Self-consciousness can lead to some social deftness in structured situations, but still not intrinsically lead to strong human contact. As a product of the mind and ego, self-consciousness is at great risk of distortion by ego images and goals, and it wanders quickly from the present reality to future fantasy and past memories. The tendency to hold back is also mistaken for self-possession. Holding back is considered a great virtue in our culture, almost regardless of context. While some self-consciousness is inevitable in a complicated culture, high self-consciousness and low self-esteem go hand in hand.
A product of self-consciousness is frequent self-measurement, which impedes growth (usually the opposite of its intention) because it redoubles use of the will and muscular tension.
No one's self-awareness is perfect. Everyone can benefit from an occasional confrontation from others. A self-aware person will never be too surprised, because his or her self-perception will not have been too far off the mark. A self-conscious person is often hurt and surprised by these challenges and has difficulty incorporating the information.
Effective empathy requires self-awareness. Self-consciousness may produce solicitude toward other but contact and connection is poor because contact comes from the bodily effects others have on oneself. Mindfulness is a concept taken from Buddhism that is quite popular in psychology today. Clearly it is meant to denote self-awareness, but when approached as a moral or ethical precept will be often mistaken for self-consciousness. It is self-regulation and not self-consciousness that best underlies pro-social and loving behavior.

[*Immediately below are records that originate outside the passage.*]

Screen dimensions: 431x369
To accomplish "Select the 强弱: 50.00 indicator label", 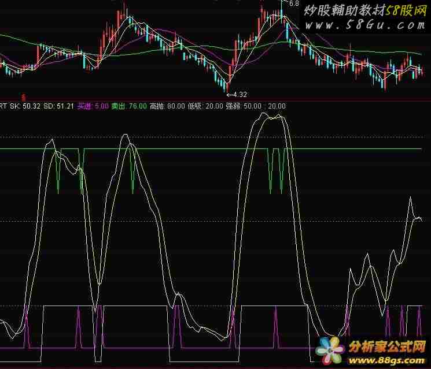I will 243,106.
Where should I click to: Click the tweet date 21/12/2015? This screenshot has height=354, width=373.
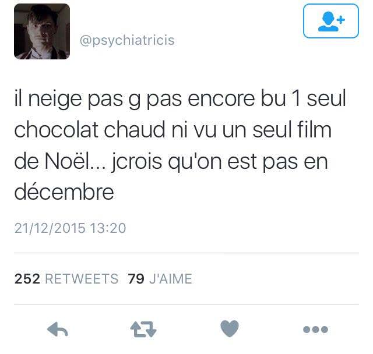tap(50, 228)
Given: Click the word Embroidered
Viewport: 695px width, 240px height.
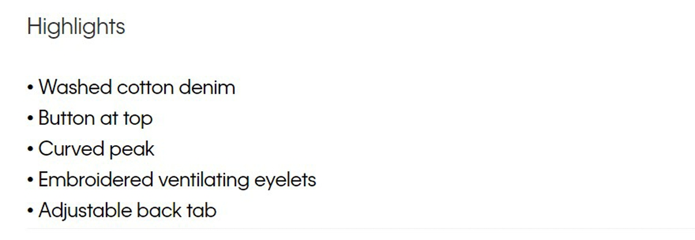Looking at the screenshot, I should pyautogui.click(x=96, y=180).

Beyond this many people are pre-occupied with ideas about what they believe they are, and what they believe they should be, how they should act and what they should do, and what they should have done to become what they believe they should be. They can discourse on this at length and in fine detail. This is self-absorption or perhaps more precisely, mind-absorption. Conversational therapies in which dis-embodied and ungrounded beliefs such as these are generated endlessly and explored exhaustively do not increase self-awareness.
There is an extreme state beyond self-consciousness when feeling is so low that the mind no longer recognizes the body when looking from the outside. This is depersonalization.
It is natural for thinking creatures to develop ideas about themselves. If these ideas are grounded in self-awareness and the truth of the body, then they will have a trueness to them and further life. If they are based on ego ideals, they will alienate one from his life and body.